* START *

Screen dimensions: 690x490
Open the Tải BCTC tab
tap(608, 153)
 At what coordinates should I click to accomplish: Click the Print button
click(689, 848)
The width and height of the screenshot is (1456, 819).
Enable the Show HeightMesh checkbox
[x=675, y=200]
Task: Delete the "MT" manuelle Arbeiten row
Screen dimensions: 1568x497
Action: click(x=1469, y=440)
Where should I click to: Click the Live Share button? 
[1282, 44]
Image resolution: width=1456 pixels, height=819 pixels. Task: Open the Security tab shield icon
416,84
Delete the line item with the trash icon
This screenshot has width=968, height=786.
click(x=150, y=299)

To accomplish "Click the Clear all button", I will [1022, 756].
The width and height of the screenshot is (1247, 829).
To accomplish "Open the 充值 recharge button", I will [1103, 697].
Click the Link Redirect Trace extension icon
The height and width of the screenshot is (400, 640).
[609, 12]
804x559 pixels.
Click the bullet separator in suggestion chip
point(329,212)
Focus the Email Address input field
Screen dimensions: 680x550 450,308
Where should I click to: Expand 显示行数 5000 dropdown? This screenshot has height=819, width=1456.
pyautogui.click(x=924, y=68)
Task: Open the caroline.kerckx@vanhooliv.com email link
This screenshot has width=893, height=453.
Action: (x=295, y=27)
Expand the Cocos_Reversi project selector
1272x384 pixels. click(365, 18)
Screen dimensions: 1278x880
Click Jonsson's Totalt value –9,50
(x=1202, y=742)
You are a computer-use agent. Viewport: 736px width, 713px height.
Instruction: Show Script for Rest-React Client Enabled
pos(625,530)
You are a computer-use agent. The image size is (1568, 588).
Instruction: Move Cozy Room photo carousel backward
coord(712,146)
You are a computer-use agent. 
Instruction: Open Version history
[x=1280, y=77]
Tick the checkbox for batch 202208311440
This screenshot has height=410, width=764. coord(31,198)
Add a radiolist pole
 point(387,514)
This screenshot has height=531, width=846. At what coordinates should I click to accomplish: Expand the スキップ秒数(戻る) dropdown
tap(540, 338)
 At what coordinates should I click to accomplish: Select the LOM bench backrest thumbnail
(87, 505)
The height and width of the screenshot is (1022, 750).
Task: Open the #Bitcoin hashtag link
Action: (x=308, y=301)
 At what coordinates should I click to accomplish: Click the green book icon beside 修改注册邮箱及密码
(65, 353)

* END *

TASK DESCRIPTION: Present every row above as a Markdown table with two columns, Index for the row number and Text for the line itself. Omit blank lines.

OUTPUT OF THE TASK:
| Index | Text |
|---|---|
| 1 | Screen dimensions: 690x490 |
| 2 | Open the Tải BCTC tab |
| 3 | tap(608, 153) |
| 4 |  At what coordinates should I click to accomplish: Click the Print button |
| 5 | click(689, 848) |
| 6 | The width and height of the screenshot is (1456, 819). |
| 7 | Enable the Show HeightMesh checkbox |
| 8 | [x=675, y=200] |
| 9 | Task: Delete the "MT" manuelle Arbeiten row |
| 10 | Screen dimensions: 1568x497 |
| 11 | Action: click(x=1469, y=440) |
| 12 | Where should I click to: Click the Live Share button?  |
| 13 | [1282, 44] |
| 14 | Image resolution: width=1456 pixels, height=819 pixels. Task: Open the Security tab shield icon |
| 15 | 416,84 |
| 16 | Delete the line item with the trash icon |
| 17 | This screenshot has width=968, height=786. |
| 18 | click(x=150, y=299) |
| 19 | To accomplish "Click the Clear all button", I will [1022, 756]. |
| 20 | The width and height of the screenshot is (1247, 829). |
| 21 | To accomplish "Open the 充值 recharge button", I will [1103, 697]. |
| 22 | Click the Link Redirect Trace extension icon |
| 23 | The height and width of the screenshot is (400, 640). |
| 24 | [609, 12] |
| 25 | 804x559 pixels. |
| 26 | Click the bullet separator in suggestion chip |
| 27 | point(329,212) |
| 28 | Focus the Email Address input field |
| 29 | Screen dimensions: 680x550 450,308 |
| 30 | Where should I click to: Expand 显示行数 5000 dropdown? This screenshot has height=819, width=1456. |
| 31 | pyautogui.click(x=924, y=68) |
| 32 | Task: Open the caroline.kerckx@vanhooliv.com email link |
| 33 | This screenshot has width=893, height=453. |
| 34 | Action: (x=295, y=27) |
| 35 | Expand the Cocos_Reversi project selector |
| 36 | 1272x384 pixels. click(365, 18) |
| 37 | Screen dimensions: 1278x880 |
| 38 | Click Jonsson's Totalt value –9,50 |
| 39 | (x=1202, y=742) |
| 40 | You are a computer-use agent. Viewport: 736px width, 713px height. |
| 41 | Instruction: Show Script for Rest-React Client Enabled |
| 42 | pos(625,530) |
| 43 | You are a computer-use agent. The image size is (1568, 588). |
| 44 | Instruction: Move Cozy Room photo carousel backward |
| 45 | coord(712,146) |
| 46 | You are a computer-use agent.  |
| 47 | Instruction: Open Version history |
| 48 | [x=1280, y=77] |
| 49 | Tick the checkbox for batch 202208311440 |
| 50 | This screenshot has height=410, width=764. coord(31,198) |
| 51 | Add a radiolist pole |
| 52 |  point(387,514) |
| 53 | This screenshot has height=531, width=846. At what coordinates should I click to accomplish: Expand the スキップ秒数(戻る) dropdown |
| 54 | tap(540, 338) |
| 55 |  At what coordinates should I click to accomplish: Select the LOM bench backrest thumbnail |
| 56 | (87, 505) |
| 57 | The height and width of the screenshot is (1022, 750). |
| 58 | Task: Open the #Bitcoin hashtag link |
| 59 | Action: (x=308, y=301) |
| 60 |  At what coordinates should I click to accomplish: Click the green book icon beside 修改注册邮箱及密码 |
| 61 | (65, 353) |